Miami, FL, USA, May 15, 2026 (GLOBE NEWSWIRE) — With ‘Payola,’ Puerto Rican artist Pedro Habano turns the industry’s most notorious scandal into a five-minute salsa track that shakes the dance floor — and the conscience
There is something almost ironic — and entirely deliberate — about an artist releasing a single called “Payola” and expecting radio stations to play it. Pedro Habano knows this. And that is precisely where the brilliance of his new track lies: in turning the music industry’s most feared term into a philosophical declaration that any listener can claim as their own.

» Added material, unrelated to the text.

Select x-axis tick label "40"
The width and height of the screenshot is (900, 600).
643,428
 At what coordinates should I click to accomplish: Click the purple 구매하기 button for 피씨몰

“Payola” drops today, May 15, 2026, on all major digital platforms worldwide, wrapped in a production that pays honest tribute to the golden era of 80s and 90s salsa — the sound of Willie Colón and Rubén Blades, of Celia Cruz and El Gran Combo — with brass arrangements, clave percussion, and a groove that gets the body moving before the mind has time to process the lyrics. At nearly five minutes long, the track is a rarity in the streaming era: a song that takes its time, building, growing, and carrying you all the way to the end.
“Life is a payola and everything comes with a price” — the lyric of the year.
The word “payola” refers to the historically documented and legally prohibited practice by which record labels paid radio stations to guarantee airplay for their songs. A scandal that rocked the American music industry in the 1950s and 60s — and that, according to many in the business, never truly disappeared; it simply changed shape. That an independent artist would choose precisely this term to title his single and send it out to compete in the market is, at the very least, a gesture of disarming honesty.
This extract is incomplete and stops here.